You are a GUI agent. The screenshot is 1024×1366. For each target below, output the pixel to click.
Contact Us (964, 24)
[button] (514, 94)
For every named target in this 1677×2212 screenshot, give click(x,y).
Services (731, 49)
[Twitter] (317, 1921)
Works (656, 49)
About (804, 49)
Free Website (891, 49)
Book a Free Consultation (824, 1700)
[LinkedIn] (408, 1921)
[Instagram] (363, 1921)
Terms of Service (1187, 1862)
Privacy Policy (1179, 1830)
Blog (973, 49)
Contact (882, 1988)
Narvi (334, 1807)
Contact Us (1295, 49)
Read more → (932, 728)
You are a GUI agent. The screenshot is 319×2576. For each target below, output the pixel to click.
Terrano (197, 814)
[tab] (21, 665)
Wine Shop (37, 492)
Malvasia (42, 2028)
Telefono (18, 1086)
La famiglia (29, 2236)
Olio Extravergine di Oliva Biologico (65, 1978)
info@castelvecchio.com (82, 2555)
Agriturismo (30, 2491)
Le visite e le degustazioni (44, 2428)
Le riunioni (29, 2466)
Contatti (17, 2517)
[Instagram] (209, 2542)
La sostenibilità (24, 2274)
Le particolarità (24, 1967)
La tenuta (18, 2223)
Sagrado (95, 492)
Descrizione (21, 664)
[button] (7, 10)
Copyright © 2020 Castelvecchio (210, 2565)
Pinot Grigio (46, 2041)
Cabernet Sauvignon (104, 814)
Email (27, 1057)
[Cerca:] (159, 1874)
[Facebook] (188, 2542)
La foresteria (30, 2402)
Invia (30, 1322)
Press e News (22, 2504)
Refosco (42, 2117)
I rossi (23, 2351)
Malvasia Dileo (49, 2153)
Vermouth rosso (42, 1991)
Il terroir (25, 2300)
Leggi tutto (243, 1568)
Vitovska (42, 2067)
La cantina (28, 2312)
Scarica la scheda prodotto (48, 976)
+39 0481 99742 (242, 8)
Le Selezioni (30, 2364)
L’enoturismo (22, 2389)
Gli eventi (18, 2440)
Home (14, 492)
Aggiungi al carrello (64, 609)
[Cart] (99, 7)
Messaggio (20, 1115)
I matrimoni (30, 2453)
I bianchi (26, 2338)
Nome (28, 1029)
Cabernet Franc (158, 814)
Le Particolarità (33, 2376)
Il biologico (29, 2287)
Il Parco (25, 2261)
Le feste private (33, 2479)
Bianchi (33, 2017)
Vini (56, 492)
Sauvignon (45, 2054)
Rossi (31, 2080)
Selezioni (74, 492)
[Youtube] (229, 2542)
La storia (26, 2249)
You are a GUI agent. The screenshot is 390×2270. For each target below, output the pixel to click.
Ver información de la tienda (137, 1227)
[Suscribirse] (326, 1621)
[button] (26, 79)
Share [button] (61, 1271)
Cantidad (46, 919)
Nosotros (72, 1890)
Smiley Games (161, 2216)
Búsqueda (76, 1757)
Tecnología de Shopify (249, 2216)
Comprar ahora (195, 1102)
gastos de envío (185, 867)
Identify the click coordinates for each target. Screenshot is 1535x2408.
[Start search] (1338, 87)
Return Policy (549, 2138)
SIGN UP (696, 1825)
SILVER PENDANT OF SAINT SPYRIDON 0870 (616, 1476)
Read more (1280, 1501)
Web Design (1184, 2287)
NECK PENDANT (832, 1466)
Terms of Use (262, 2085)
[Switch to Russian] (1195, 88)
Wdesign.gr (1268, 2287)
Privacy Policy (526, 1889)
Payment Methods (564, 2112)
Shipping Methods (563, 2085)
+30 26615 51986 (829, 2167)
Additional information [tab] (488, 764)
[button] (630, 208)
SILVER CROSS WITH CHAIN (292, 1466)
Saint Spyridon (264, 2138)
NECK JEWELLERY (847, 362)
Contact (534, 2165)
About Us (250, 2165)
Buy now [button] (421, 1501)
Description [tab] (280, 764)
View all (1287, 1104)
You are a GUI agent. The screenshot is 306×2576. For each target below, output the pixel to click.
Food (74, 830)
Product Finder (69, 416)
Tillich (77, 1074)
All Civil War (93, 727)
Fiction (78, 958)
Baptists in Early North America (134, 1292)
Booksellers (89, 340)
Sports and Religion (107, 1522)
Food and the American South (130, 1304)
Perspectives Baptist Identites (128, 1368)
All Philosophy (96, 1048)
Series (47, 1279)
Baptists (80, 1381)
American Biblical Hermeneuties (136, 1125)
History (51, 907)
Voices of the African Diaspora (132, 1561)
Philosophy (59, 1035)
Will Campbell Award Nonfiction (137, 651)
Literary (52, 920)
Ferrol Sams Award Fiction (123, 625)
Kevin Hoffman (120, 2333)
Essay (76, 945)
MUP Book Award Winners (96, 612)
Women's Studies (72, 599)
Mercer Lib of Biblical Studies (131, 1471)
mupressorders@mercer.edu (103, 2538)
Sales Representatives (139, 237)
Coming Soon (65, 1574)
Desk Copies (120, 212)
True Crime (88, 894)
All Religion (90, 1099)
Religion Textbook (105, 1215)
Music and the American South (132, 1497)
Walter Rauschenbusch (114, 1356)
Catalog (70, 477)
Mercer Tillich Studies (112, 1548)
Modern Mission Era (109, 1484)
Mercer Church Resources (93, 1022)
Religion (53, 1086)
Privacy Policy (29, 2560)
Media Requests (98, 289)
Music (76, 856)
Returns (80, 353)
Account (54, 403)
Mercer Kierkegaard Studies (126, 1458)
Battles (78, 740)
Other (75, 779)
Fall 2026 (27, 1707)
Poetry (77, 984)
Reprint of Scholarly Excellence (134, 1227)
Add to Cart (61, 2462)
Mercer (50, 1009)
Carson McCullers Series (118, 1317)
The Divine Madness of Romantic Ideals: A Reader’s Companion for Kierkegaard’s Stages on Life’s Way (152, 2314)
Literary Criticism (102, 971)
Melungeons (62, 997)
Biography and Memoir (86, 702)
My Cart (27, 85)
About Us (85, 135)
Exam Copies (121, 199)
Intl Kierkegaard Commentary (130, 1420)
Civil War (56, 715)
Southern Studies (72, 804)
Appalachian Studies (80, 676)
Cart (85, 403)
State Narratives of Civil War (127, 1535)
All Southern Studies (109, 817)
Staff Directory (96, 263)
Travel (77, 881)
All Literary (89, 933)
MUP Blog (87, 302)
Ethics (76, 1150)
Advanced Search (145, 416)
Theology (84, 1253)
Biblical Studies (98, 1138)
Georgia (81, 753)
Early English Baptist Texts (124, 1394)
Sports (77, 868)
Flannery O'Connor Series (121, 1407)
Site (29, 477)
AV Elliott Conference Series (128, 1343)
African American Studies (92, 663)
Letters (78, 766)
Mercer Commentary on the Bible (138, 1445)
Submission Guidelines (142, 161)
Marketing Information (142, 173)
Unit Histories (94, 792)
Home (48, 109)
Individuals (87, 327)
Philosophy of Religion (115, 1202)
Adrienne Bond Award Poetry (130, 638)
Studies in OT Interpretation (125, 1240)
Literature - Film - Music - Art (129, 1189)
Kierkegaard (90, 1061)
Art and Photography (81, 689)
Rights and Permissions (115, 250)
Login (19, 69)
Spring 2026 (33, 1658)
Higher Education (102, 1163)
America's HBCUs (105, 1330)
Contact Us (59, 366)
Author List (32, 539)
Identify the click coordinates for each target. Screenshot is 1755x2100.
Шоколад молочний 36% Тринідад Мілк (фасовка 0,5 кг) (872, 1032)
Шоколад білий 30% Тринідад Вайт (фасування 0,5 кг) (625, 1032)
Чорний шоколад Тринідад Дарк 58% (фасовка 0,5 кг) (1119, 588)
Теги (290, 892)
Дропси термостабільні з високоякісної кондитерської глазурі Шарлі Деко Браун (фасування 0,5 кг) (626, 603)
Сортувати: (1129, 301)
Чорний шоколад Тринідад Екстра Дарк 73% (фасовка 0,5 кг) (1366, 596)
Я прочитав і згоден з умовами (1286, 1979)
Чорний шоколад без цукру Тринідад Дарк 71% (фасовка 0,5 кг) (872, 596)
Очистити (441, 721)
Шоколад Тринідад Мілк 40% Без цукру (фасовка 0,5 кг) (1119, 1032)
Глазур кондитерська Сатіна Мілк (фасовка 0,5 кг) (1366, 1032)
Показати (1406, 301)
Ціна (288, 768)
================================
Prompt
Once you find the line with "Gli eventi (18, 2440)" above, print it and every line after it up to and including the line with "La storia (26, 2249)", exactly as written and nothing else.

Answer to the exercise
Gli eventi (18, 2440)
Home (14, 492)
Aggiungi al carrello (64, 609)
[Cart] (99, 7)
Messaggio (20, 1115)
I matrimoni (30, 2453)
I bianchi (26, 2338)
Nome (28, 1029)
Cabernet Franc (158, 814)
Le Particolarità (33, 2376)
Il biologico (29, 2287)
Il Parco (25, 2261)
Le feste private (33, 2479)
Bianchi (33, 2017)
Vini (56, 492)
Sauvignon (45, 2054)
Rossi (31, 2080)
Selezioni (74, 492)
[Youtube] (229, 2542)
La storia (26, 2249)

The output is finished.